On y trouve en effet tour à tour tragédie, drame, rédemption et rechute, acceptation sereine de son sort et fin prématurée. Il n'est pas jusqu'à l'apparence caractéristique de ce personnage complexe, avec son grand chapeau de paille et ses petites lunettes rondes à la Trotsky ou à la John Lennon qui ne se prête pas à un traitement cinématographique.
Né le second d'une famille assez aisée de cinq enfants, Soichi plonge dans le drame dès l'âge de onze ans, lorsque sa mère se suicide en se jetant dans un puits, désespérée par les infidélités répétées de son mari. Très sensible, l'enfant restera marqué à vie par la vision du corps inanimé de sa mère. C'est désormais sa grand-mère qui l'élèvera, sans pour autant combler le manque affectif qui va avoir une influence déterminante sur toute sa vie.
Doué d'une grande intelligence et attiré par la poésie, Soichi entre à vingt ans à l'université de Tokyo, où il commence à écrire sous le pseudonyme de Santoka. Malheureusement, loin de sa famille et de son village natal, perdu dans la grande ville, il sombre dans l'alcool et dans la dépression et doit rentrer chez lui.
La gestion calamiteuse de son père conduit ce dernier à vendre une partie de ses terres. Il ne trouve ensuite rien de mieux que d'ouvrir une fabrique de saké et d'y faire travailler son fils! Evidemment, Santoka boit de plus en plus, tandis que son incorrigible père continue à courir le jupon de plus belle. Désirant stabiliser son fils, le père arrange un mariage avec une jeune fille du voisinage, Sato Sakino. En dépit de la beauté de la jeune épouse et de la naissance d'un fils, Ken, Santoka continue à boire et le mariage se révèle malheureux.

DONNÉES ENREGISTRÉES:
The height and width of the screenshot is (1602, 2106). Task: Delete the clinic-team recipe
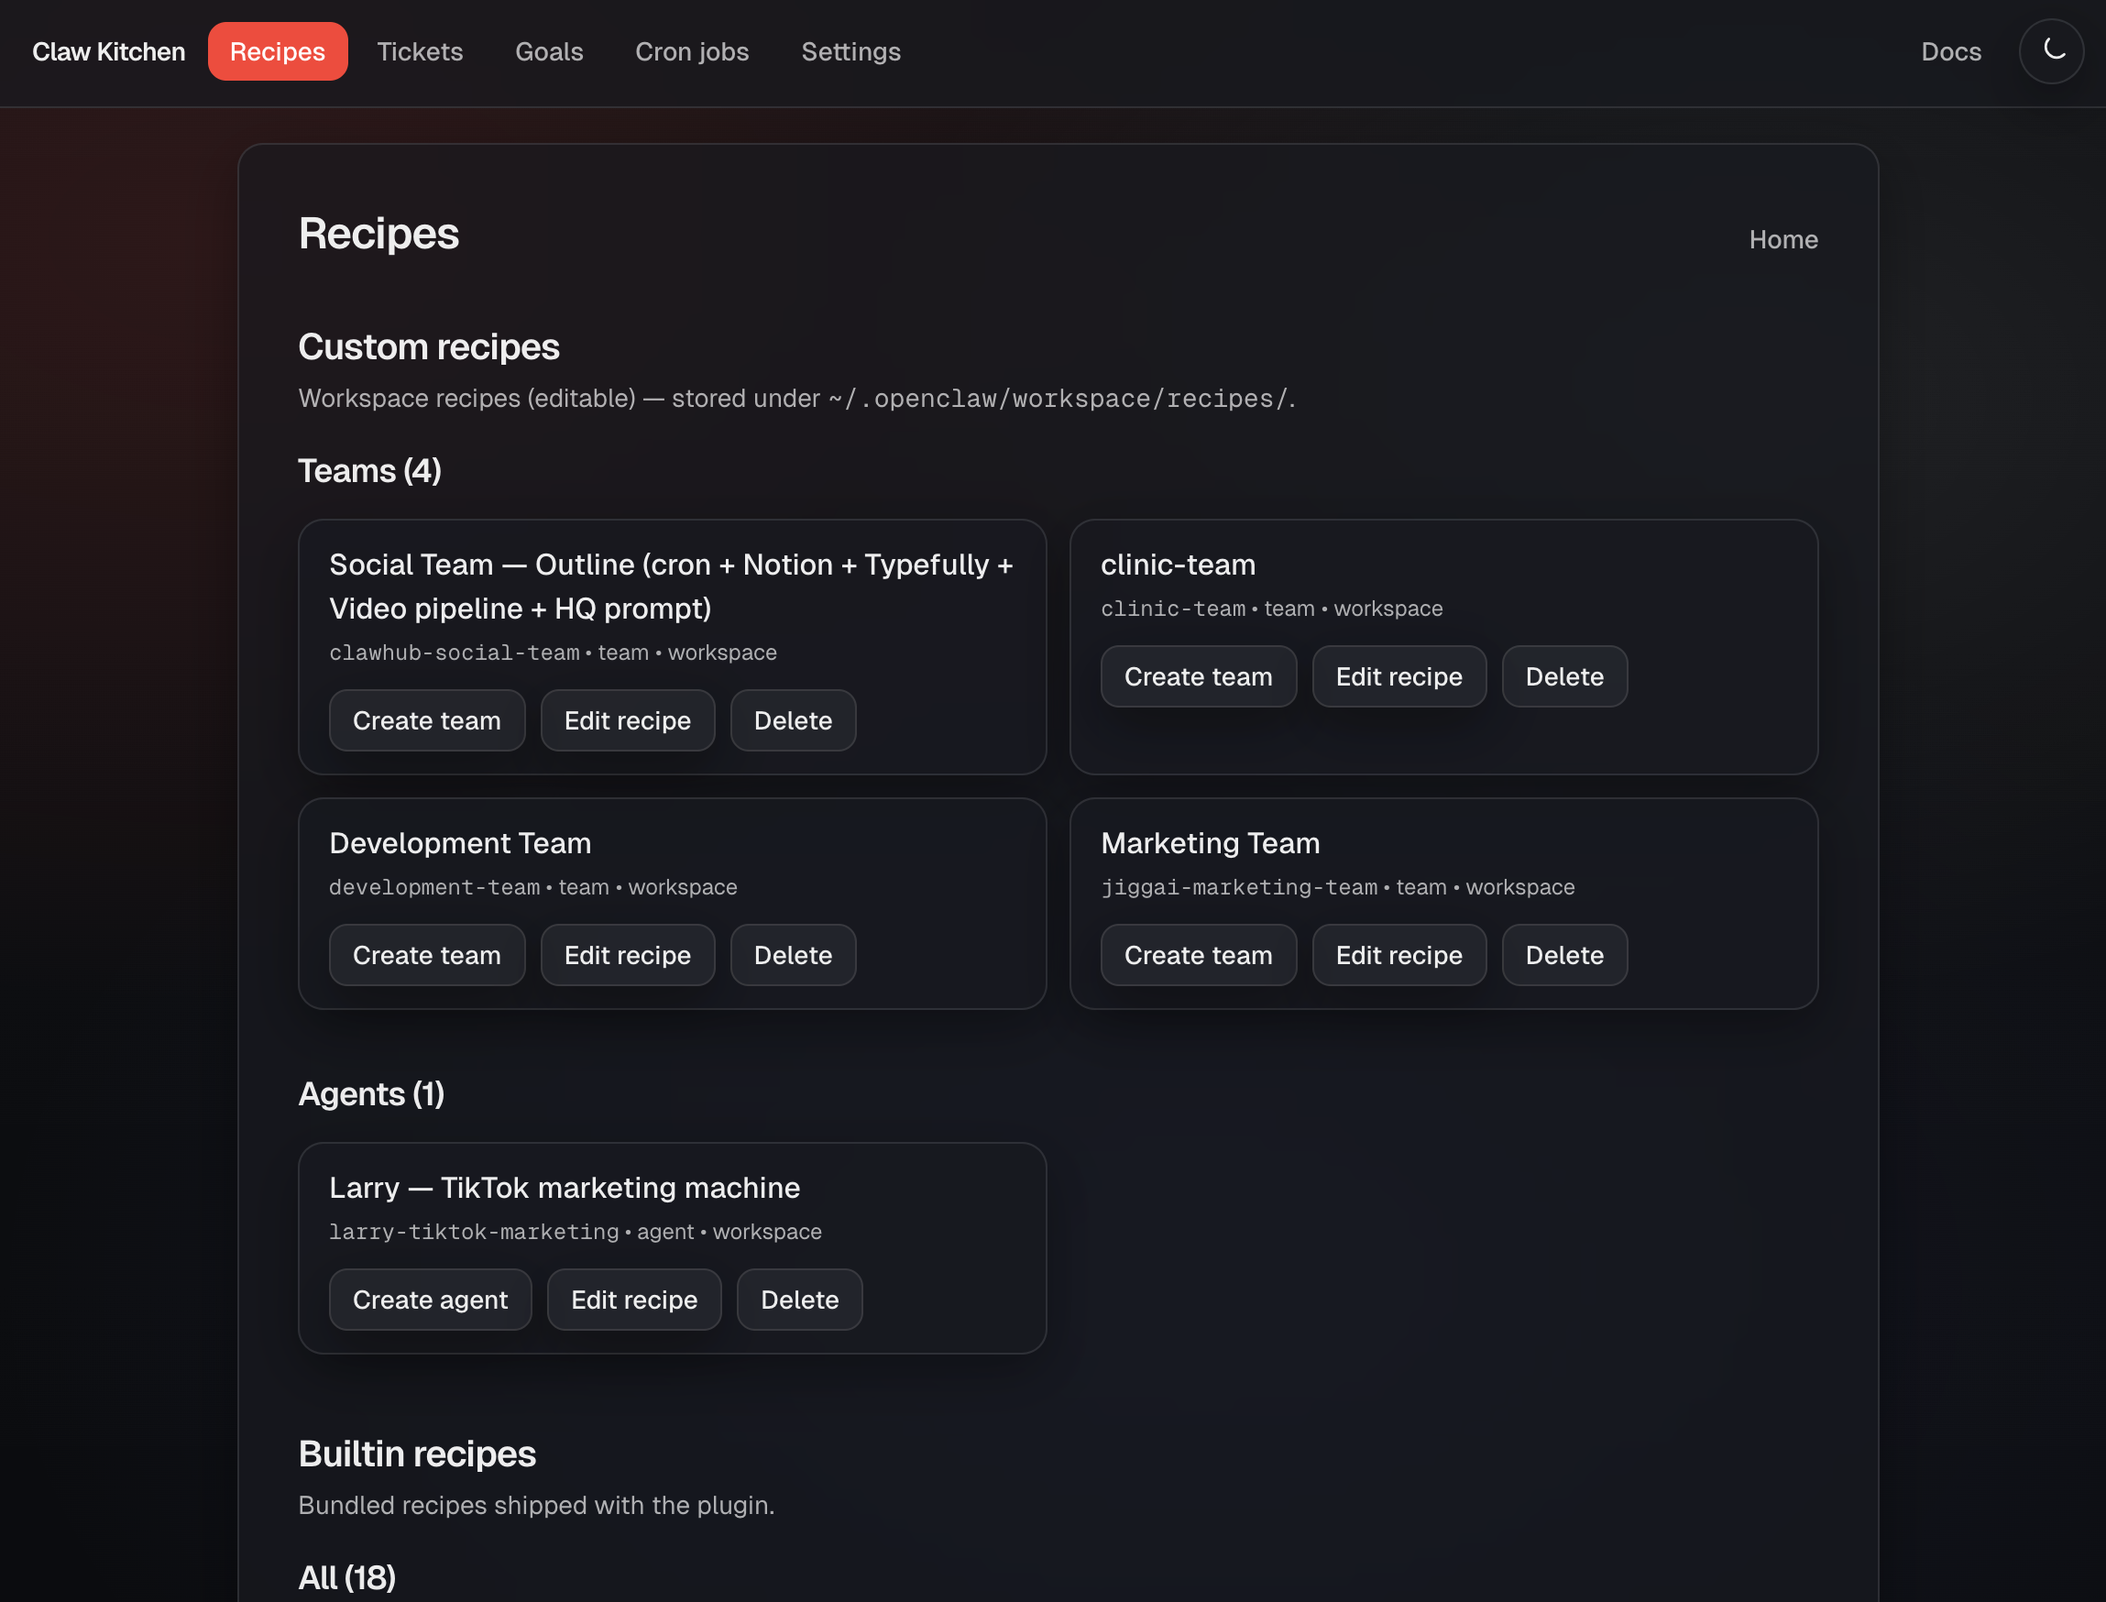coord(1564,677)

OBJECTIF:
Poursuivez le passage sur la vie de Santoka en reprenant juste après sa dernière phrase.

RÉSULTAT OBTENU:
Parallèlement, Santoka commence à écrire des haïkus dans une forme totalement libre, inspirée par Seisensui, ardent défenseur du haïku moderne : ni versification en 5-7-5, ni mot de saison. Il commence à collaborer à la revue Soun (stratus) fondée par Seisensui.
Après la faillite familiale, Santoka quitte son village natal accompagné de sa femme et de son fils et se rendent chez un ami dans l'île de Kyu-Shu. C'est le début d'une période difficile, où la petite famille tente de monter diverses affaires, sans succès en grande partie parce que Santoka est dépressif et alcoolique. Sakino finit par demander le divorce et Santoka part pour Tokyo où il devient bibliothécaire.
C'est là que se produit le second événement qui va donner un nouveau cours à sa vie. Dépressif, il tente de se suicider une nuit de décembre 1924, debout sur une voie ferrée. Le train s'arrête de justesse et Santoka est recueilli par le supérieur du temple Zen voisin. Il se remet lentement et, dans ce temple où pour une fois on le lui fait aucun reproche, il commence à méditer et à étudier les textes sacrés, tant et si bien qu'il est ordonné moine zen en 1925! Le Zen lui apporte le lâcher-prise et la réconciliation avec lui-même.
C'est le début d'une vie de moine-mendiant errant. Tout comme Bashô et surtout Ryôkan avant lui, Santoka sera le dernier des grands haïjins pèlerins. A l'exception de deux ermitages que lui aménageront des amis poètes ou éditeurs, la vie de Santoka sera faite de ces longues errances où il trouve la paix avec l'existence et avec ses propres contradictions. En effet, moine zen, Santoka ne peut toutefois se passer de saké, alors que le Bouddha proscrivait la consommation d'alcool. Le saké lui est aussi nécessaire que la composition de haïkus: le saké pour le corps, le haïku pour le coeur. Il n'y a pas réellement de différence entre l'alcool et la poésie dont le saké constitue une clé d'accès:
Remarqué par les éditeurs grâce à sa participation à la revue Soun, il publie plusieurs recueils et devient l'ami de Seisensui, son mentor. C'est l'un des nombreux paradoxes de sa vie: reconnu de son vivant comme un grand poète, et vivant une vie de moine-mendiant. Car Santoka ne peut rester en place, c'est dans la marche qu'il trouve son équilibre. Une mauvaise journée est pour lui une journée sans marche, sans saké ou sans avoir écrit de haïku. Il refera ainsi l'itinéraire de Bashô relaté dans L'étroit chemin vers le Nord profond de son illustre prédécesseur. Au passage, il s'arrête chez des amis, parle avec eux de poésie en buvant du saké et repart, infatigable.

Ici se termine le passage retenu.